By World War II, the peregrine was viewed as a menace to the all important carrier pigeons, and the British Air Ministry undertook a campaign to eradicate the falcons in the south of England. The control measures resulted in the systematic destruction of 100 or more eyries and shooting about 600 falcons each year. However, within 10 years after the persecution ended, falcon pairs were again present at 80% of those eyries. However, a far greater threat to its survival loomed on the horizon: pesticides.
Vanished: In the mid 1960s, researchers and falconers realized that Peregrine Falcon populations were in deep trouble in North America. A population crash had been occurring for the past 10-15 years, on a parallel with declines of the species in Europe. Except for one eyrie that continued to be occupied until the 1980s, peregrines had vanished east of the Mississippi River. They probably also disappeared from most eyries in the Rocky Mountains at about the same time, although it was not until the 1970s that adequate surveys took place and verified the suspicions of scientists. By 1980, no active eyries could be found in Idaho, Montana, or Wyoming. Suddenly, it seemed as if only 15-20% of the former total population in the lower 48 United States survived.
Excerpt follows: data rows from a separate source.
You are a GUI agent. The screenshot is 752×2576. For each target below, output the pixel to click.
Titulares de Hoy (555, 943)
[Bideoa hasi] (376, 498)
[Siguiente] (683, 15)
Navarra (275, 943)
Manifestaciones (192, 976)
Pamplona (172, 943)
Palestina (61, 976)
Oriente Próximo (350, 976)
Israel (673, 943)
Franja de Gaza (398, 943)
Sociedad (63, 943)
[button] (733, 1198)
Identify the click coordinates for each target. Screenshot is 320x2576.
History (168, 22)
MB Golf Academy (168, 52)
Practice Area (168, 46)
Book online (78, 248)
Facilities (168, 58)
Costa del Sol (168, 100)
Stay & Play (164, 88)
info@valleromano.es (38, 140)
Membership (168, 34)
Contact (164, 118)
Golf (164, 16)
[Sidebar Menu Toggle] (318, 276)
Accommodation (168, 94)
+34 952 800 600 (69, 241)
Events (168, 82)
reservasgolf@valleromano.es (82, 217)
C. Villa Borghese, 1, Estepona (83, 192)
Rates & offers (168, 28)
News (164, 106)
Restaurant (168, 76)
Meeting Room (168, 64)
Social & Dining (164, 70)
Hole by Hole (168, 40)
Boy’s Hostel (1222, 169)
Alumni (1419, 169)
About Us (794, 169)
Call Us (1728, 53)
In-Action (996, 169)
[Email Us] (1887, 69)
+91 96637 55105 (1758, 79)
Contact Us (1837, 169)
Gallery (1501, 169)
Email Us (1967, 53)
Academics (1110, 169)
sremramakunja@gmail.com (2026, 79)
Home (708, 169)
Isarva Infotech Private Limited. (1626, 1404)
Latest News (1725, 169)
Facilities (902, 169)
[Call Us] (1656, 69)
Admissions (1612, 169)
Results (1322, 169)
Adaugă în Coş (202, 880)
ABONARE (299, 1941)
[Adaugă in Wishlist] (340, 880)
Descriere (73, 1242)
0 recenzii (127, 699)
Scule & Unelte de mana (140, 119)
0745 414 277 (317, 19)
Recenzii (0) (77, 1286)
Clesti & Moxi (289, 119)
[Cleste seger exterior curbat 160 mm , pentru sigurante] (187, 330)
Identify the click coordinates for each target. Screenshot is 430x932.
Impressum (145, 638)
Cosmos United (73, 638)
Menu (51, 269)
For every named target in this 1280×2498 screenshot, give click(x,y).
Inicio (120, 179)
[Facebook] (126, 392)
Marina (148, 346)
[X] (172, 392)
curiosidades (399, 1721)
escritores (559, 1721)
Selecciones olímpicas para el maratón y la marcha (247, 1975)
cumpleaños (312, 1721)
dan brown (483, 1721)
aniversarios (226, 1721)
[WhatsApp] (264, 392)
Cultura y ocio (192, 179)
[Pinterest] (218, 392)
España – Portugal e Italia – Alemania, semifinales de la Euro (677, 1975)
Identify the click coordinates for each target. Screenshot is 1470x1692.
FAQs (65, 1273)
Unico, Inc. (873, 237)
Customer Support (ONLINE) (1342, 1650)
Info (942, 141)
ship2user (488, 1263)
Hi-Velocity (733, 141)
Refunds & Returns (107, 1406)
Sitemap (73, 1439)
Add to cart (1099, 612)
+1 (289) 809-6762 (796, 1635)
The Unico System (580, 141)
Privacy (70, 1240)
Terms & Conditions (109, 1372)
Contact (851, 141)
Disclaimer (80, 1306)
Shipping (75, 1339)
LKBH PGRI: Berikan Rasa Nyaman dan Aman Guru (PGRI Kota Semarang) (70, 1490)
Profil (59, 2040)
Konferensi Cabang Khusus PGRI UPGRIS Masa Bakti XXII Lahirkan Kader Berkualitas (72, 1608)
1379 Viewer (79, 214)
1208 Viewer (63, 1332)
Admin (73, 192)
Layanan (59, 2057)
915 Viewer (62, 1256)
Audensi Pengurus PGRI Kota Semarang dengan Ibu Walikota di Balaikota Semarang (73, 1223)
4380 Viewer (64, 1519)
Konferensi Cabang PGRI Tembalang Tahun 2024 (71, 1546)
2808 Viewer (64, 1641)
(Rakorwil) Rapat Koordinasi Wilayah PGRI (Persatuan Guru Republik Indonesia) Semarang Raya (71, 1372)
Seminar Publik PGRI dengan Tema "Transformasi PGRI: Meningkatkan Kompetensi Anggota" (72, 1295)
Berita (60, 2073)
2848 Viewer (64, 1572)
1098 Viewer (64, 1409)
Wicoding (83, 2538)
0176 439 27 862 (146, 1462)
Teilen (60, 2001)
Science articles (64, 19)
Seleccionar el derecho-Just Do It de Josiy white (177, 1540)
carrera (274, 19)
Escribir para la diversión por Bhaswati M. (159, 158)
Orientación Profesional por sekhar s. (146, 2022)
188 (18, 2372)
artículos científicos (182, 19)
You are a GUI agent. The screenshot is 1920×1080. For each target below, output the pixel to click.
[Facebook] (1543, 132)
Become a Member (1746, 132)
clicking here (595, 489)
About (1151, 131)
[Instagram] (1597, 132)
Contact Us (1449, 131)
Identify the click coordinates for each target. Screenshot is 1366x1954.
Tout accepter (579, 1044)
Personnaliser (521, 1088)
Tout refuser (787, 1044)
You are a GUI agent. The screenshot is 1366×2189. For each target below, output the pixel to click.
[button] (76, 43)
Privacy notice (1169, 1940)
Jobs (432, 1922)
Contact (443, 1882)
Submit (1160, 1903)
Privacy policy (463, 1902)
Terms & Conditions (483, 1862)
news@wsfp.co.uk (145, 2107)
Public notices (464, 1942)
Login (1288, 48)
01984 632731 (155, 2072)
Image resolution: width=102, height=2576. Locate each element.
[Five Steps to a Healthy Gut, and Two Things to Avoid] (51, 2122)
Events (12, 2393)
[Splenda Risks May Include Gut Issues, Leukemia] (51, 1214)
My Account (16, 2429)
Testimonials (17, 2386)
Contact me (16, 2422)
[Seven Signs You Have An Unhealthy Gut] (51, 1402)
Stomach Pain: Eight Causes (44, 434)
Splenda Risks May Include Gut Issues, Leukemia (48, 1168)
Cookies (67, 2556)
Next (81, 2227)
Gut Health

DDT (dichloro-diphenyl-trichloroethane) was considered to be a safe and effective insecticide in the 1940s and 1950s. It was used as an agricultural insecticide, and to combat lice and mosquitos responsible for the spread of human diseases such as typhus, and malaria. There were no known significant adverse effects to either animal or human health, that is, until Peregrine Falcon populations, along with other birds such as the Bald Eagle and Osprey crashed.
When DDT use was widespread, daily doses of the chemical accumulated in the fatty tissue of the peregrine. The stored chemicals acted to "block" the movement of calcium during eggshell formation causing the shells to be "thin." Peregrine falcon eggs broke and embryos died at an alarming rate. The peregrine became the cause célèbre for the fledgling environmental movement, lead by the publication of Rachel Carson’s landmark book, Silent Spring.
By 1970, the peregrine was federally protected in the United States, and the chemical culprits were banned in North America by 1972. Peregrines were have since made a strong recovery, thanks in large part to extensive captive breeding and release programs implemented by The Peregrine Fund of Boise, Idaho. They were officially de-listed on August 20, 1999, although they remain a state-listed species in New Mexico.
Lessons learned from the plight of the peregrine have worked their way into science curriculums throughout the U.S. Most third and fourth grade students understand what the words “endangered” and “extinct” mean. We are extremely fortunate that falcon watching of this charismatic bird alerted the world to a problem in time for there to be a resolution. Will we be as lucky in the future?